7/12/2019

Motionpoems: Videos and an Interview with Todd Boss

The following interview was originally published on PRISM international's website in April 2015. After PRISM recently updated its website, much of the old online content was lost. I've worked to archive some of that content here on the blog.

As PRISM Poetry Editor at the time, I had the opportunity to interview Minnesota poet Todd Boss. In addition to being the author of the collections Yellowrocket and Pitch, Todd is the co-founder of Motionpoems, an organization dedicated to making short film adaptation of contemporary poems. After prodding Todd to take his obligatory “pizza pug” photo, I asked him a few questions about Motionpoems, as a primer for new viewers.




Todd Boss
Rob Taylor: Could you tell us a bit about Motionpoems? How did the project come about? What makes you passionate about this particular way of presenting and promoting poems?

Todd Boss: Motionpoems has its genesis as an artistic collaboration. An animator approached me after a reading in 2008 to ask if she could animate one of my poems, and I said yes. A few projects later, wanting to share our enchantment with this hybrid of forms, we began inviting other poets and filmmakers to contribute to what became the first of an annual public premiere. Since then, more that 80 projects have been made.

Motionpoems is a nonprofit collaborative. We partner with publishers to introduce great new poems from forthcoming titles to our growing network of commercial and indie filmmakers. We do not art-direct these projects, but instead allow each filmmaker to choose his or her own creative direction for his or her project.

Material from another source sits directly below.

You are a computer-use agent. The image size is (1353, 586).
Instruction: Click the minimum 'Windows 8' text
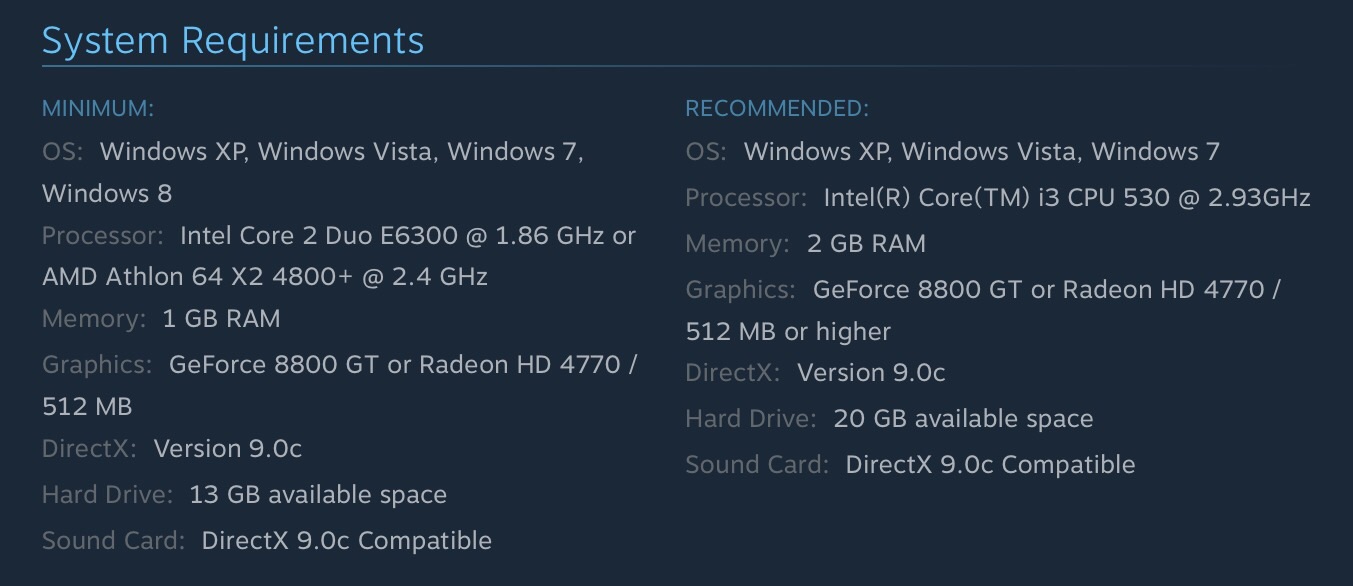[107, 193]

We began with the aim of making poetry more accessible to readers who increasingly get their content from screens, but our mission has changed in recent years. Now we just want to make great art. The audience is still important to us, and still stokes us. But the focus now is on the work itself.


RT: Could you walk us through your three favourite Motionpoems to date? What makes each of them stand out to you?

TB: My favorite films have yet to be released, which is part of the fun: I’m always most excited about whatever’s going out to subscribers next month. But of the films currently on our site, here are a few I love to use as great examples, for various reasons:

When at a Certain Party in NYC – Erin Belieu

Written by a woman, this poem is brilliant in a hard-boiled male voice, and jazz sharpens its snarky edge. Animation suits this poem better than film could, I think, because it can slide around and deliver so much visual rhythm. I love what the animator adds to the piece, from the tuna salad menu board to that perfecty timed license plate at the end.

Karl – Dag Straumsvåg

I love it when our films aren’t literal representations of the poems, but instead use the poems as jumping-off-points for whole new layers of story or meaning. This animation creates incredible tension with its use of pauses, sound design, and the interplay of an unscripted spider and moth. Not to mention whoever lies bleeding at the telephone upstairs…

Antique Sound – W.S. Merwin

The great Pulitzer winning poet W. S. Merwin recorded this poem in his Hawaii home after we approached him with the concept of pairing it with footage of an actual turntable submerged in a pool of ink, a sound installation by sculptor Evan Holm. I love the layers of metaphor in this pairing, and I love how tenderly it was filmed.

RT: What’s next for Motionpoems? What’s the Big Bridges project?

TB: Motionpoems wants to theme its seasons to draw attention to certain populations of artists, or important issues. Our new season’s poems, for instance, are all by women; our next by African Americans.

Big Bridges is a project commissioned from us by the Weisman Art Museum’s at the University of Minnesota. Minneapolis is the site of the famous 2007 collapse of the I-35W bridge. Inspired by the fact that the American Society of Civil Engineers estimates that “25% of America’s bridges are structurally deficient or functionally obsolete,” we’ve issued a national call for poems that “dream big about big bridges.” Five winning poems will be made the subject of a film contest, the results of which will premiere as part of a larger exhibit at the Weisman this fall. Details can be found on our website.